Morquio syndrome needs to be differentiated from other MPS, based on the presentation. Unlike other MPS, patients with Morquio syndrome have normal intellectual abilities, less coarse facial features, atlantoaxial instability, wrist weakness, and knock-knee MPS type I, II, VII showing soft-tissue storage and skeletal disease with or without brain disease. MPS type VI predominantly shows soft tissue and skeletal involvement. Primarily, central nervous system (CNS) involvement is observed in type III MPS. MPS IVA and IVB (β-galactosidase enzyme deficiency causes only KS accumulation) share several common disease characteristics, but MPS IVA is more dreadful than MPS IVB.

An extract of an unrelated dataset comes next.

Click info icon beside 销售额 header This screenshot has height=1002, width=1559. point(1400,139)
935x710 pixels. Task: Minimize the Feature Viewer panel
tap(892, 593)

Contrary to MPS IV, GM1 gangliosidosis patients have CNS impairment, developmental delay, craniofacial dysmorphia and fetal hydrops. Radiographically and clinically, spondyloepiphyseal dysplasia congenita (SEDc) is similar to MPS IVA, but SEDc patients have joint stiffness as opposed to hypermobile joints of MPS IV. Distinct to MPS IVA, Legg–Calve–Perthes disease (COL2A1 mutations) affects only the hip. In contrast to spine involvement of Morquio syndrome, juvenile idiopathic arthritis and rickets show joint pain, deformities and widening of joints without spine involvement.^12,26

Early diagnosis indicates early intervention and specific therapies for Morquio syndrome. The future therapies for MPS include enzyme replacement therapy, gene therapy, substrate replacement therapy and hematopoietic stem cell transplantation. Genetic counselling and prenatal diagnosis using amniotic fluid cells or chorionic villus biopsy should be conducted. Recently, ELISA has been used for quantification of Keratan sulfate in urine and blood in MPS type IVA patients.²⁷ The current clinical under trial drug for Morquio A syndrome is BMN 110 which is an enzyme replacement of GALNS.²⁷

Conclusion

Dural band pathology was an unusual finding in this rare disorder. Reporting of this case is important in view of paucity of epidemiological data regarding exact incidence of this rare syndrome. It is also essential to assess the risk of this syndrome in the other members of the affected families as well as for genetic counselling. Early diagnosis indicates prompt intervention and specific therapies and also lowers the number of newborns with LSDs. Also, an increase in the life expectancy can be anticipated on starting these treatments at early stages of the disease.